### Task details
Below are the records; copy every line in them that holds the string "agent".

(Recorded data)
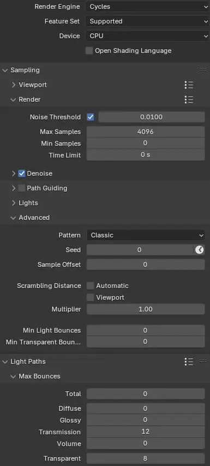Screen dimensions: 210x466
Task: Disable the Noise Threshold checkbox
Action: 91,117
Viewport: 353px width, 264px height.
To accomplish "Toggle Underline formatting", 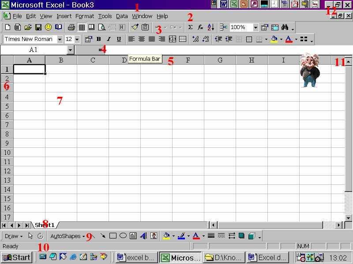I will [119, 39].
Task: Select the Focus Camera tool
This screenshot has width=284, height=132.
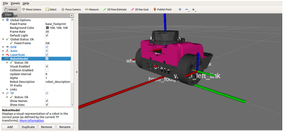Action: (x=71, y=10)

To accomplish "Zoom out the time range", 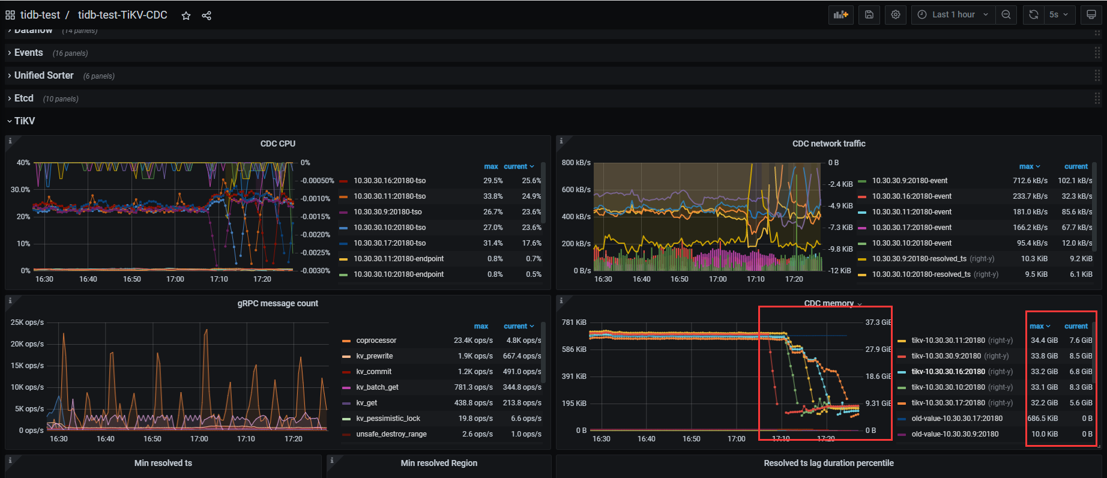I will (x=1006, y=15).
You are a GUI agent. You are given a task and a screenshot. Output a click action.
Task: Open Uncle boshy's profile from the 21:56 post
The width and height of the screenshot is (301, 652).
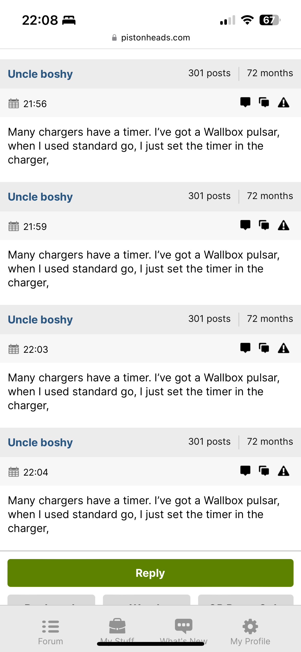[x=40, y=74]
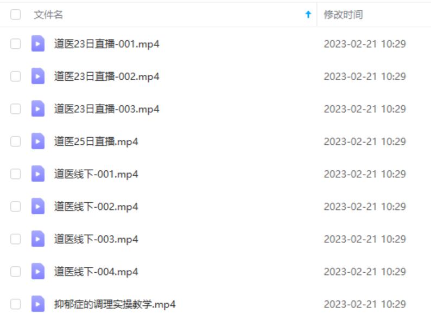This screenshot has height=327, width=431.
Task: Toggle the select-all checkbox in header
Action: pos(15,15)
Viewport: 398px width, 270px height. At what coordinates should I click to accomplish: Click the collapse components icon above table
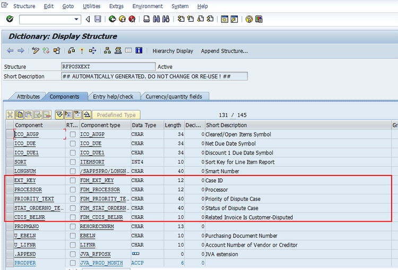[77, 115]
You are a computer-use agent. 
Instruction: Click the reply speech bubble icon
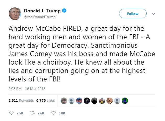[11, 113]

### Response for this exercise
You are a GUI agent. You are given a task and a screenshot. Output a click action.
You are a computer-use agent. 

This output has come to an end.